**Work order**
A complete copy of the entries, exactly as written, is the expected result.

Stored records

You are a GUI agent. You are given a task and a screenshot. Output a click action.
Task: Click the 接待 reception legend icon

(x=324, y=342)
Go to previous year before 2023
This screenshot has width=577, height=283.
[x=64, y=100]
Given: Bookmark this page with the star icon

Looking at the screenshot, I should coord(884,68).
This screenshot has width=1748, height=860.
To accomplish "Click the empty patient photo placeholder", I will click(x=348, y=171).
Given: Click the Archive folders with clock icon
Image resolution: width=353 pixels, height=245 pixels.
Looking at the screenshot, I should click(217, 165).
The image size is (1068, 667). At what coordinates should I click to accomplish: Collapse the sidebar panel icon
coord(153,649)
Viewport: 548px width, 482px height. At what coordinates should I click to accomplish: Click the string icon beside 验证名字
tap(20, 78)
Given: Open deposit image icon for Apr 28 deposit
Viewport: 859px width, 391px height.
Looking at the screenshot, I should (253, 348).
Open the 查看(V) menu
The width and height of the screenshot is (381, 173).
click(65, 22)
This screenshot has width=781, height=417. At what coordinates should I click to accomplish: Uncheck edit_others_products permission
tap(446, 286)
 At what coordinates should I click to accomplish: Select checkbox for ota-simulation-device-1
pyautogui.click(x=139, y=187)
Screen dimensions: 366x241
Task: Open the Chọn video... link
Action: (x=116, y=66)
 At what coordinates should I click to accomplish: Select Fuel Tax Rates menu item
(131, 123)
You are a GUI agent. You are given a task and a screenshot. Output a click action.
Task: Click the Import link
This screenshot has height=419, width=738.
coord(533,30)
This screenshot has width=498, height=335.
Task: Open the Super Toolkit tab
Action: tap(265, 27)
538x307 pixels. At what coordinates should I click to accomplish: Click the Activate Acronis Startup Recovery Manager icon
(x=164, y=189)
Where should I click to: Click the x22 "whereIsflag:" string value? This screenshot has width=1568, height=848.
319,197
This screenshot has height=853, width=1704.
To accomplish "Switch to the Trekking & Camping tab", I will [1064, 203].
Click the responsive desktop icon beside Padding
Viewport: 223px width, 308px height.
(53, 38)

**Exercise result**
You are a GUI agent. You are given a task and a screenshot. Output a click action.
Task: Click the 接待 reception legend icon

(x=324, y=342)
Go to previous year before 2023
This screenshot has width=577, height=283.
[x=64, y=100]
Given: Bookmark this page with the star icon

Looking at the screenshot, I should coord(884,68).
This screenshot has width=1748, height=860.
To accomplish "Click the empty patient photo placeholder", I will click(x=348, y=171).
Given: Click the Archive folders with clock icon
Image resolution: width=353 pixels, height=245 pixels.
Looking at the screenshot, I should click(217, 165).
The image size is (1068, 667). At what coordinates should I click to accomplish: Collapse the sidebar panel icon
coord(153,649)
Viewport: 548px width, 482px height. At what coordinates should I click to accomplish: Click the string icon beside 验证名字
tap(20, 78)
Given: Open deposit image icon for Apr 28 deposit
Viewport: 859px width, 391px height.
Looking at the screenshot, I should (253, 348).
Open the 查看(V) menu
The width and height of the screenshot is (381, 173).
click(65, 22)
This screenshot has width=781, height=417. At what coordinates should I click to accomplish: Uncheck edit_others_products permission
tap(446, 286)
 At what coordinates should I click to accomplish: Select checkbox for ota-simulation-device-1
pyautogui.click(x=139, y=187)
Screen dimensions: 366x241
Task: Open the Chọn video... link
Action: (x=116, y=66)
 At what coordinates should I click to accomplish: Select Fuel Tax Rates menu item
(131, 123)
You are a GUI agent. You are given a task and a screenshot. Output a click action.
Task: Click the Import link
This screenshot has height=419, width=738.
coord(533,30)
This screenshot has width=498, height=335.
Task: Open the Super Toolkit tab
Action: tap(265, 27)
538x307 pixels. At what coordinates should I click to accomplish: Click the Activate Acronis Startup Recovery Manager icon
(x=164, y=189)
Where should I click to: Click the x22 "whereIsflag:" string value? This screenshot has width=1568, height=848.
319,197
This screenshot has height=853, width=1704.
To accomplish "Switch to the Trekking & Camping tab", I will [1064, 203].
Click the responsive desktop icon beside Padding
Viewport: 223px width, 308px height.
(53, 38)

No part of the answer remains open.